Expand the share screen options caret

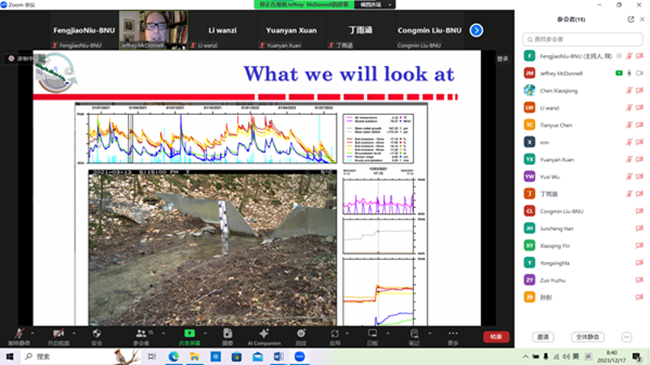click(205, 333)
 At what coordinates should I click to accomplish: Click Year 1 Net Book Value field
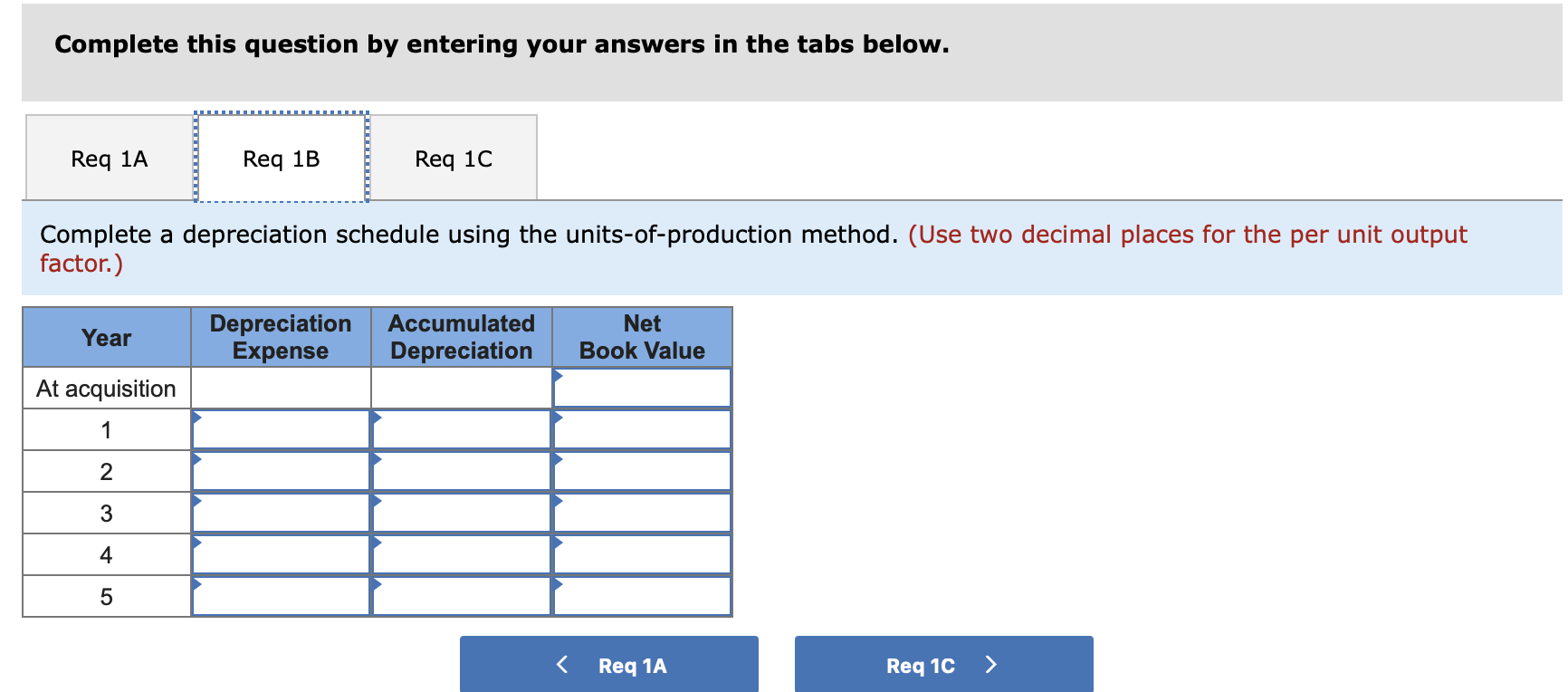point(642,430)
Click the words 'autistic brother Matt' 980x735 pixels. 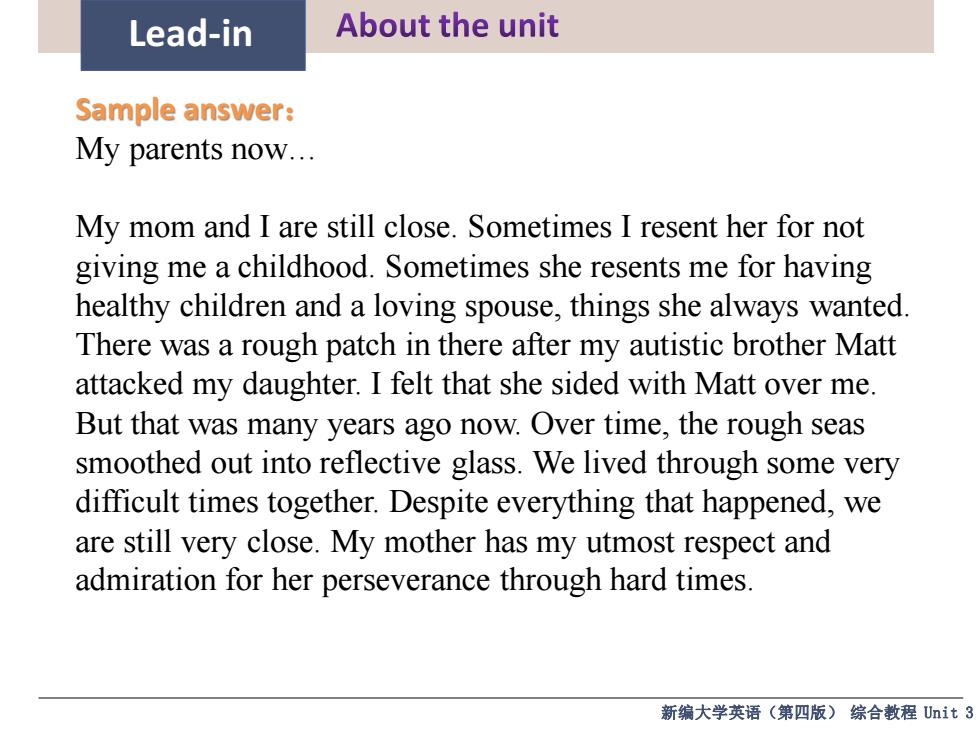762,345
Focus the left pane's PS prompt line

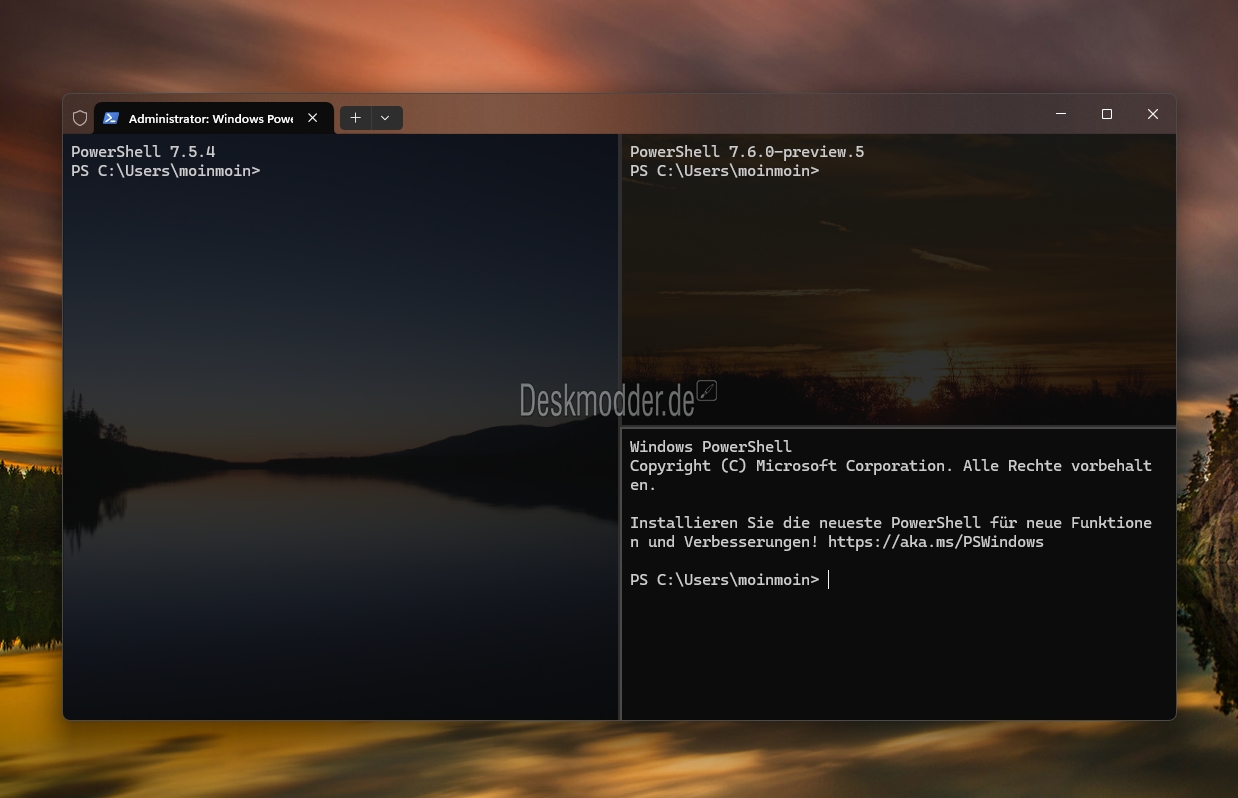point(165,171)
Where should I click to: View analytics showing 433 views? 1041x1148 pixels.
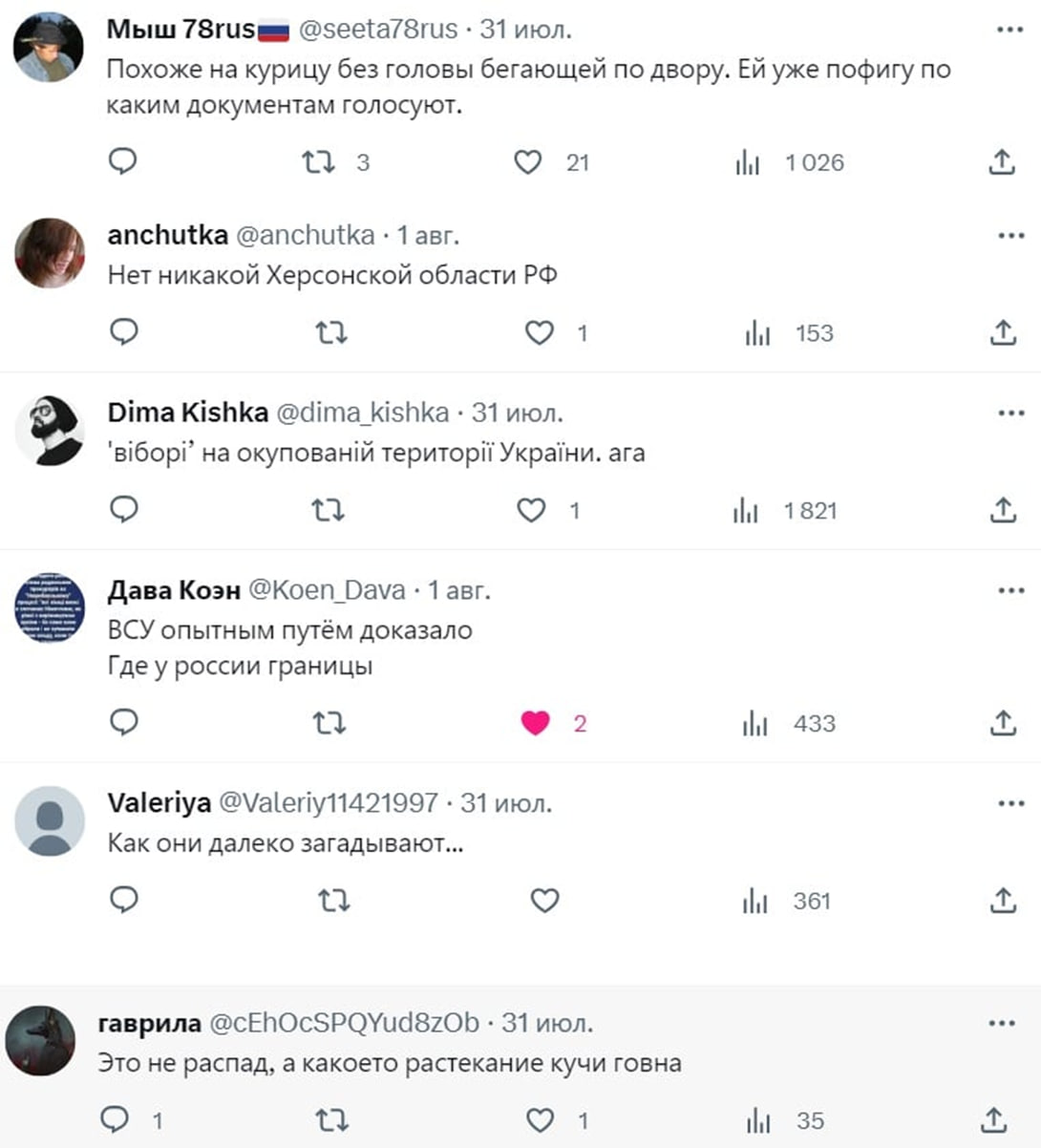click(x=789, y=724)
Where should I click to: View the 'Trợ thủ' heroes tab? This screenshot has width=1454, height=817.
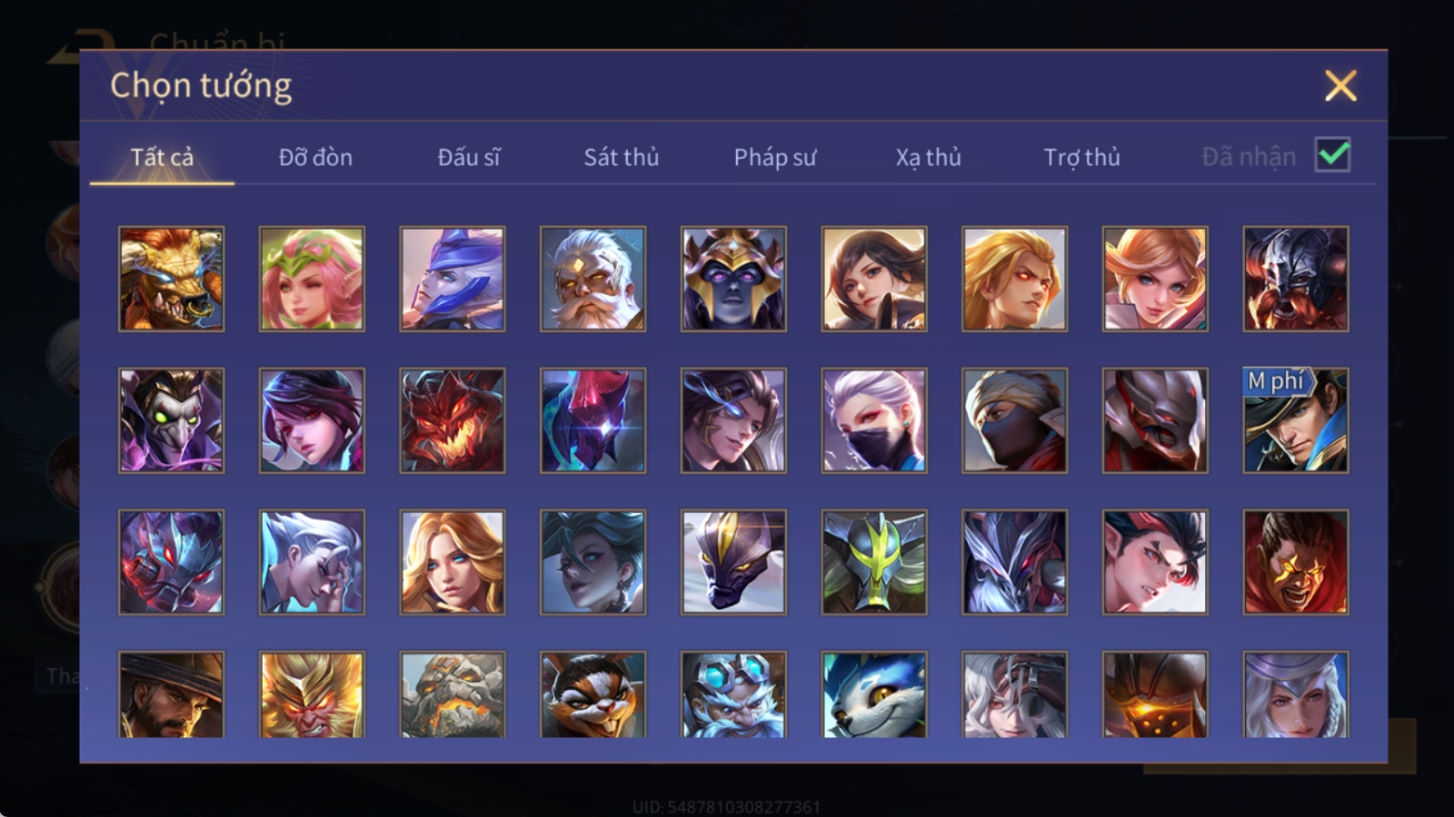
◇ ◇ ◇ ◇ ◇
_TASK GOAL:_
Find the line that has "Focus the left pane's PS prompt line" in the listing, then retype it and each later line up to the last, exactly. Leave pictures out.

_SOLUTION TO THIS PROBLEM:_
Focus the left pane's PS prompt line

point(165,171)
Where should I click to: View analytics showing 433 views? 1041x1148 pixels.
click(x=789, y=724)
Where should I click to: View the 'Trợ thủ' heroes tab? This screenshot has width=1454, height=817.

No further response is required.